> [ASSIGNED TASK A] Copy out the passage of the post on building your brand by teaching, starting with "photo by enterlinedesign" and going on through "their own journeys.".
> [ASSIGNED TASK B] Write what comes next in the blog post about building your brand by teaching, picking up after its last sentence.

── SELECTED EXTRACT ──

Showing posts with label teach. Show all posts
Showing posts with label teach. Show all posts

Monday, September 28, 2015

Build Your Brand By Teaching Others

  
photo by enterlinedesign via Dollar Photo Club

Two years ago I published a book not knowing anything about promotion, marketing, branding, or platform. Now I teach aspiring authors how to independently publish their own books. I let all of the knowledge I've gained over the last two years and more pour out of me, and provide them with the tools they need to get started on their own journeys. 

Establishing yourself as a writer can take many different avenues. My approach is two-pronged. Like most indie authors I have a consistent social media presence and a website and blog, all updated frequently. I'm active in online groups. I have an email list and a newsletter. But reaching out to readers and building a brand online is just one facet of my author life. Another is to build a reputation as an author within my own community. One way I do this is through teaching. This helps establish my credibility as an author, as someone who knows what she's doing, and as a leader.

───
── DATASET EXCERPTS ──

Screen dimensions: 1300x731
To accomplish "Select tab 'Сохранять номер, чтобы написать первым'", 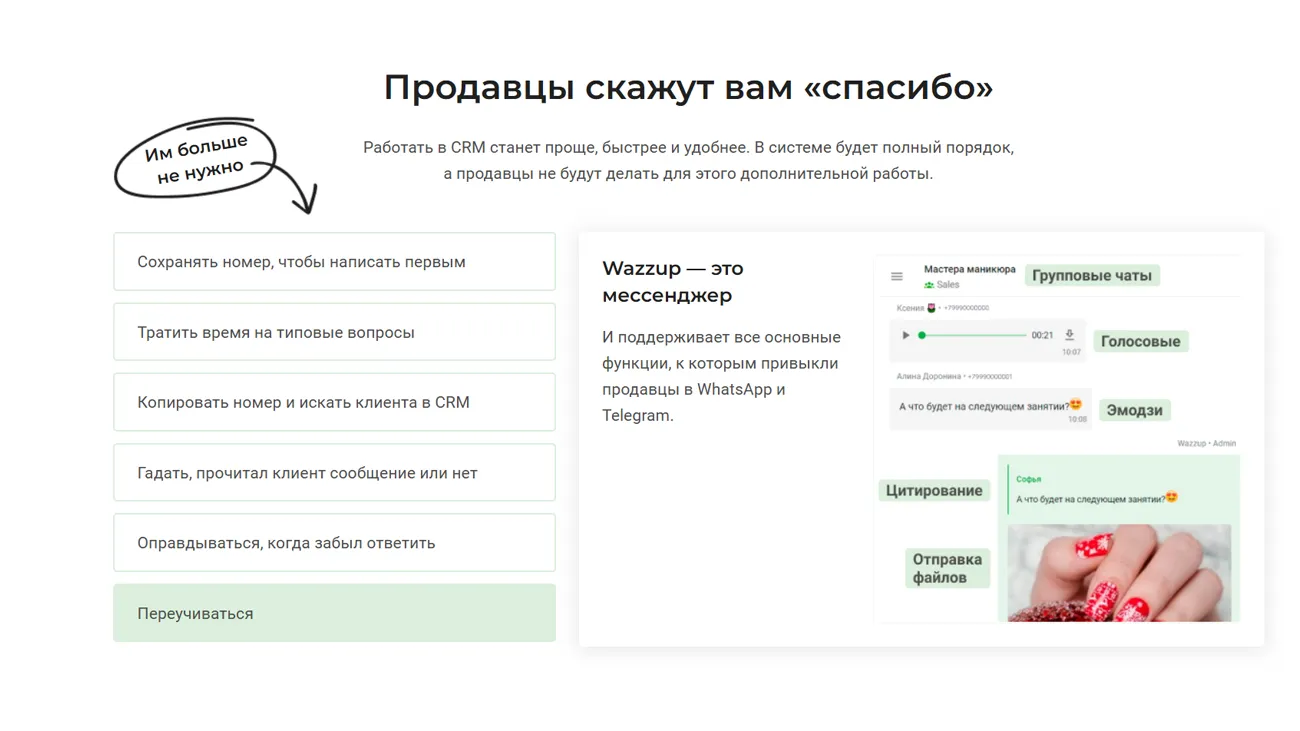I will tap(334, 262).
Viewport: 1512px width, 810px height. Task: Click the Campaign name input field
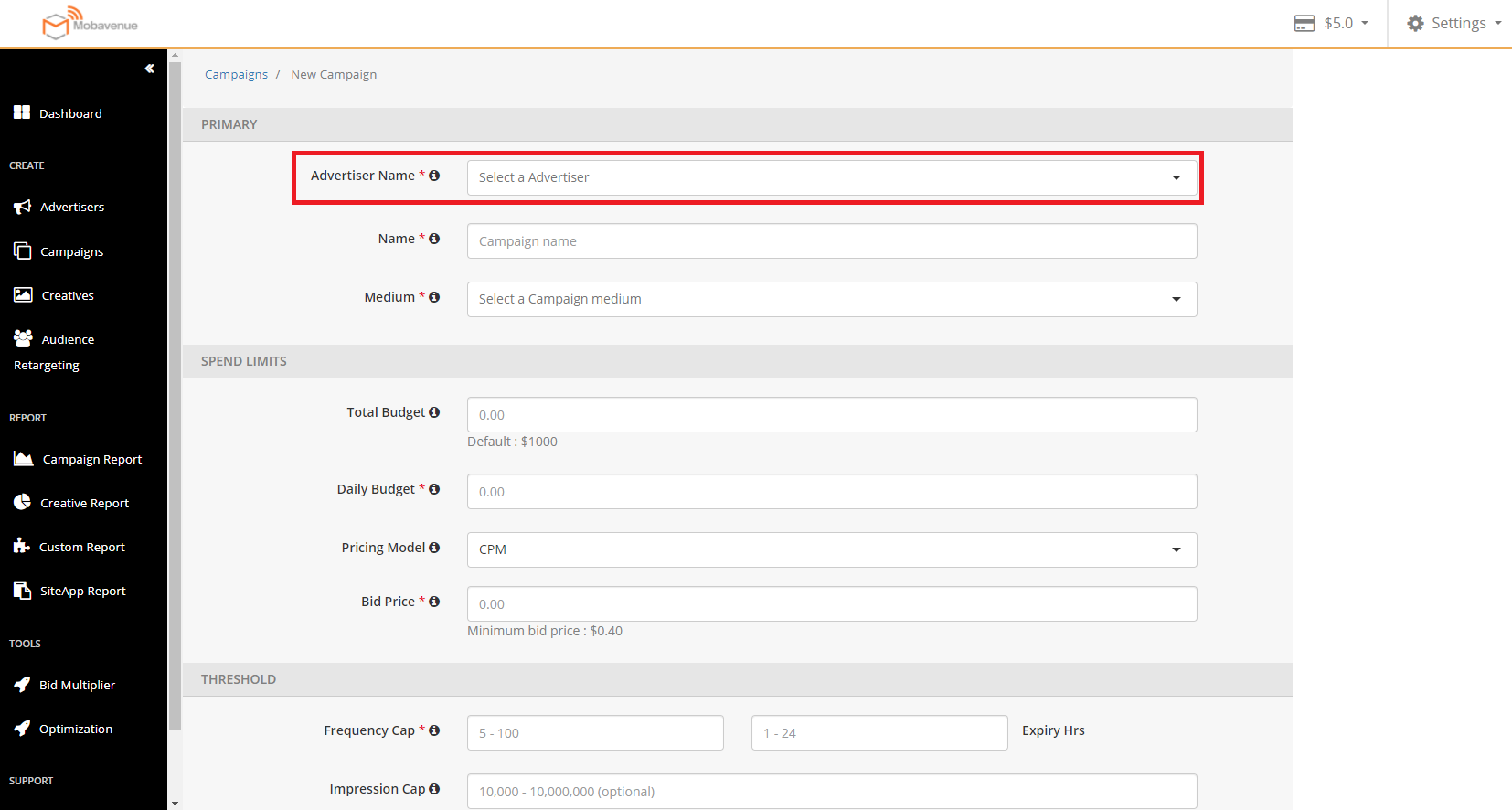(x=831, y=241)
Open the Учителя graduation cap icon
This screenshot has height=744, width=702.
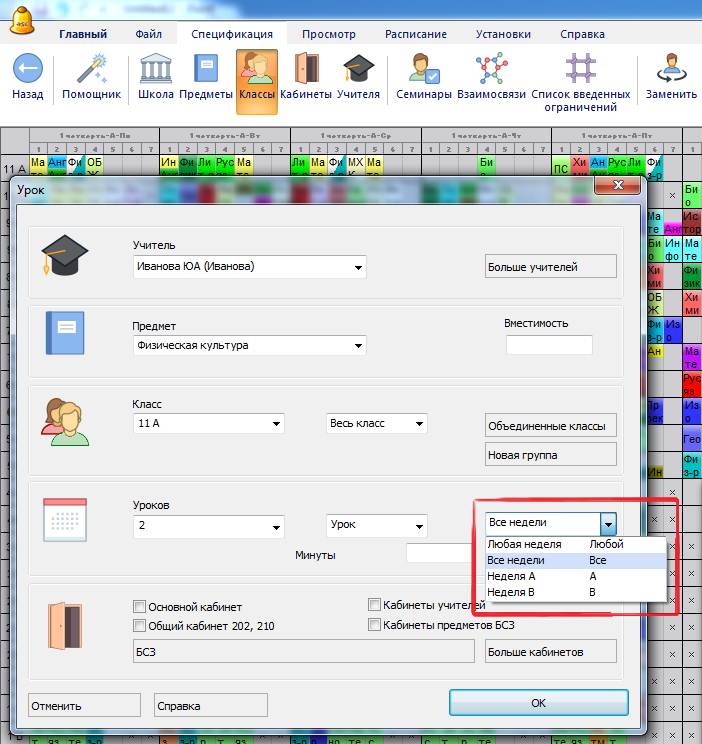[358, 70]
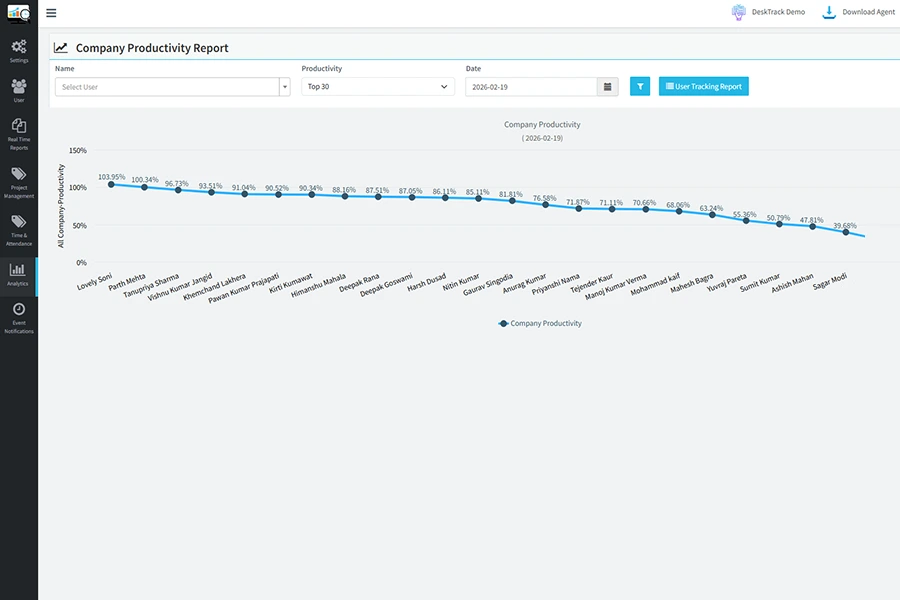
Task: Apply filters using the funnel icon
Action: (x=639, y=86)
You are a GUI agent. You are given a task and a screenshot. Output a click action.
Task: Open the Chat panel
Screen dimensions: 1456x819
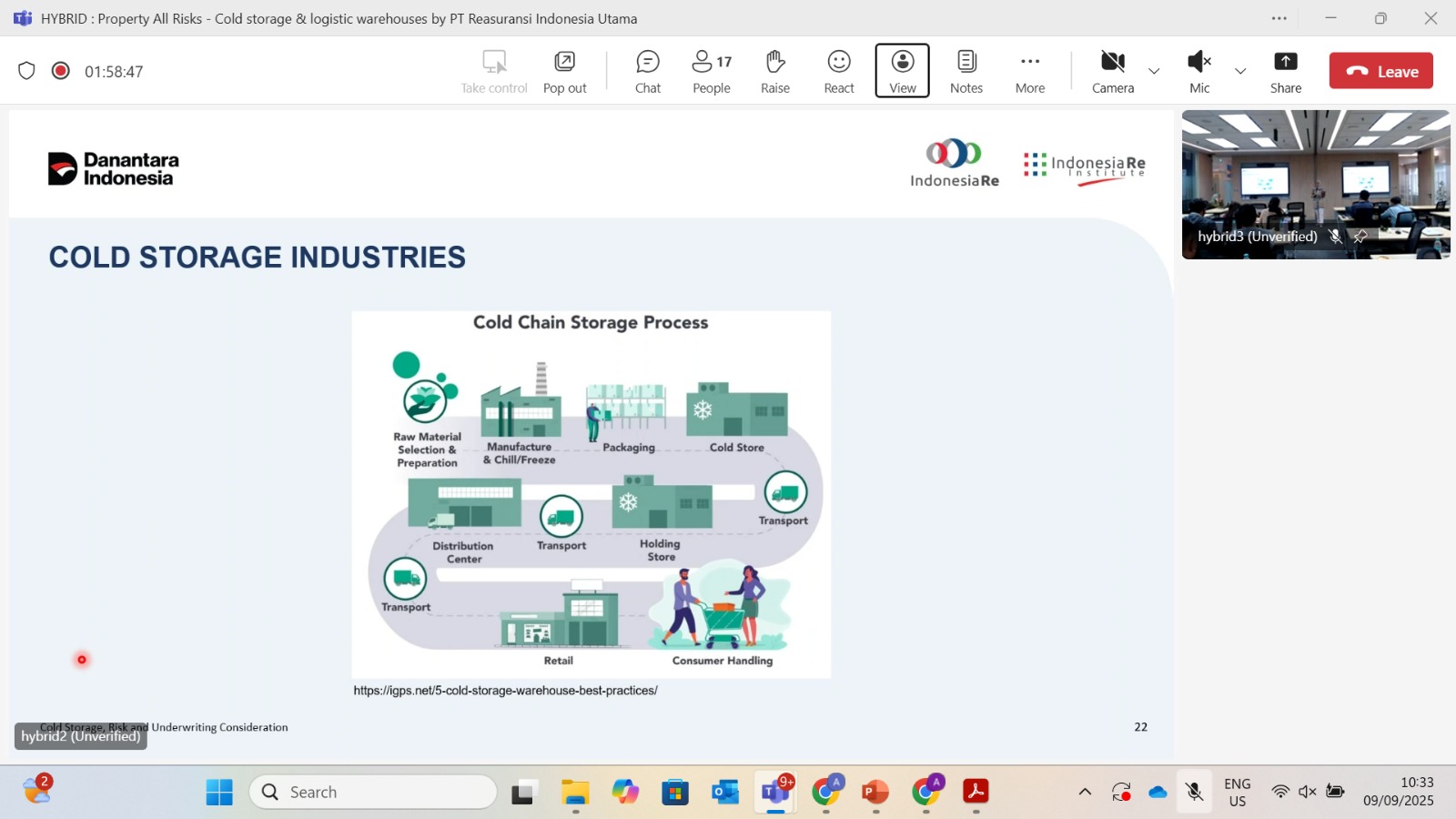click(647, 71)
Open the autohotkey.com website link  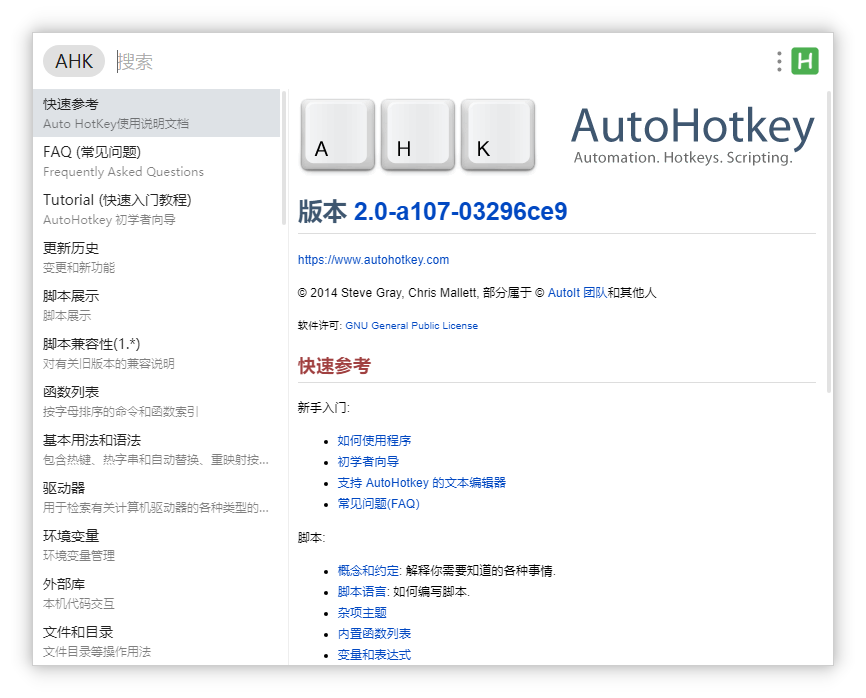[373, 260]
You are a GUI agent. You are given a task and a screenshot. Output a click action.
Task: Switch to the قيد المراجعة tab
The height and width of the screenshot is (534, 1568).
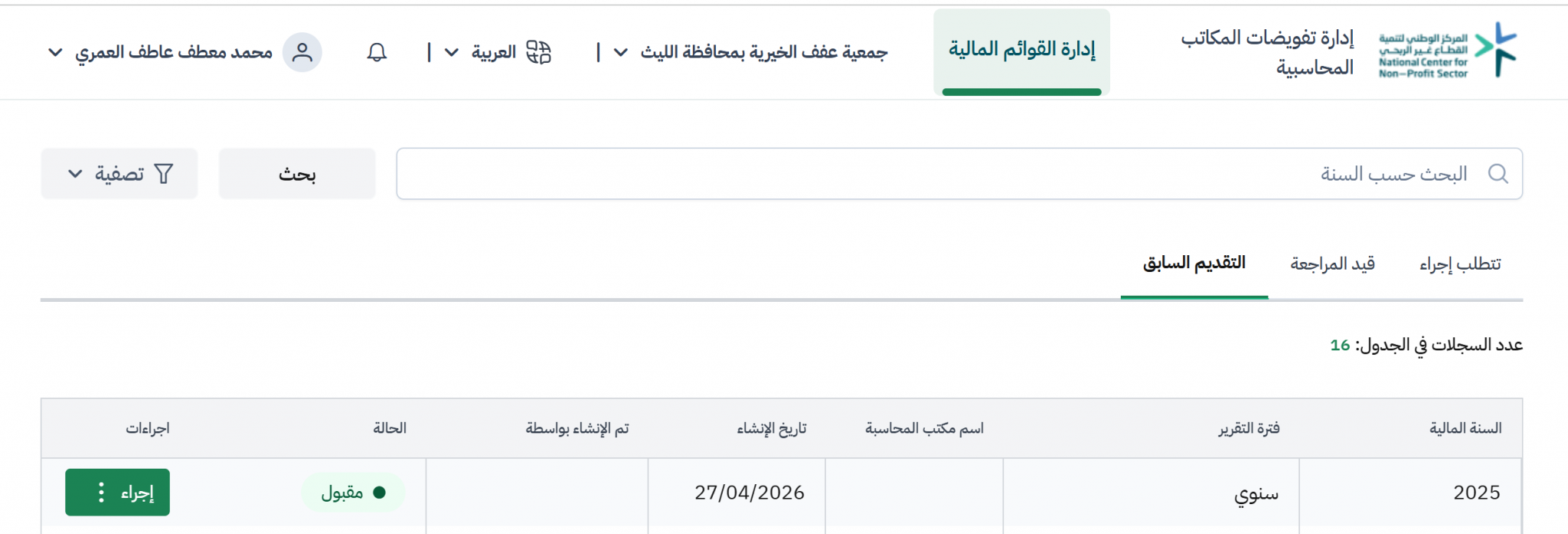tap(1332, 264)
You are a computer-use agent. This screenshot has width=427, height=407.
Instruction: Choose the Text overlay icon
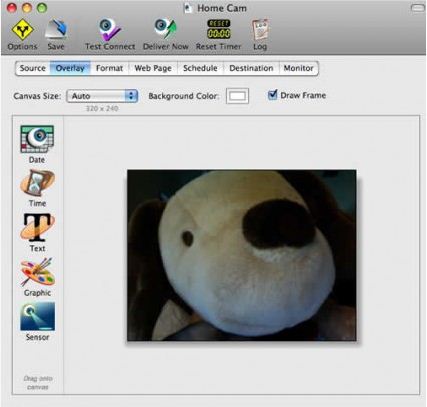pos(37,227)
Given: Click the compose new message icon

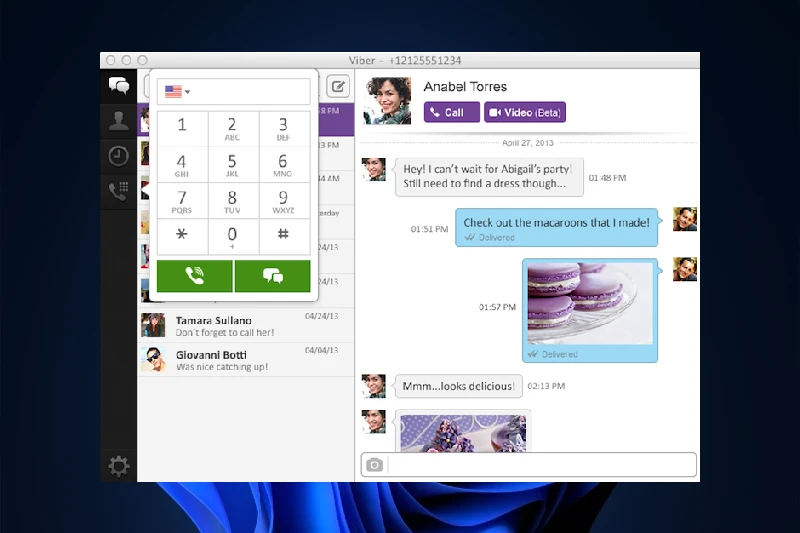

───

> [EXPECTED ANSWER A]
photo by enterlinedesign via Dollar Photo Club

Two years ago I published a book not knowing anything about promotion, marketing, branding, or platform. Now I teach aspiring authors how to independently publish their own books. I let all of the knowledge I've gained over the last two years and more pour out of me, and provide them with the tools they need to get started on their own journeys.

> [EXPECTED ANSWER B]
It all started when my local library invited me to teach a 90-minute seminar on self-publishing. I developed a presentation with Power Point called Adventures in Publishing: How to Independently Publish Your Own Book. Twelve people showed up. They asked lots of questions and stayed to the end. They wrote wonderful reviews. This gave me confidence to expand my program. 
 
I added additional content and graphics and beefed it up to two hours. I knew once I had a polished program I could present it to new audiences again and again and my time and efforts would pay off. Next I spoke to the people in the continuing education department at the community college where I work and asked them to add my class to their course catalog. They quickly agreed. I also hit up the employee education department and they too added me to their schedule, although this class was a watered down one-hour version. Most of these classes were well attended and well received, but a few had to be cancelled due to low enrollment. 

I continued to refine and improve my presentation, and sought new venues to present my program. I reached out to a private college thirty minutes from home and proposed the course to their continuing education department. Based on my experiences at the community college they readily agreed. I am now teaching several classes at each college per semester.

The program evolved once more after many attendees  wrote on their evaluation forms that the program was too short; they wanted more. I expanded the class to two two-hour sessions called Write Release Retail: How to Become an Indie Author. The first session is on writing a book and preparing it for publication; the second focuses on marketing and promotion.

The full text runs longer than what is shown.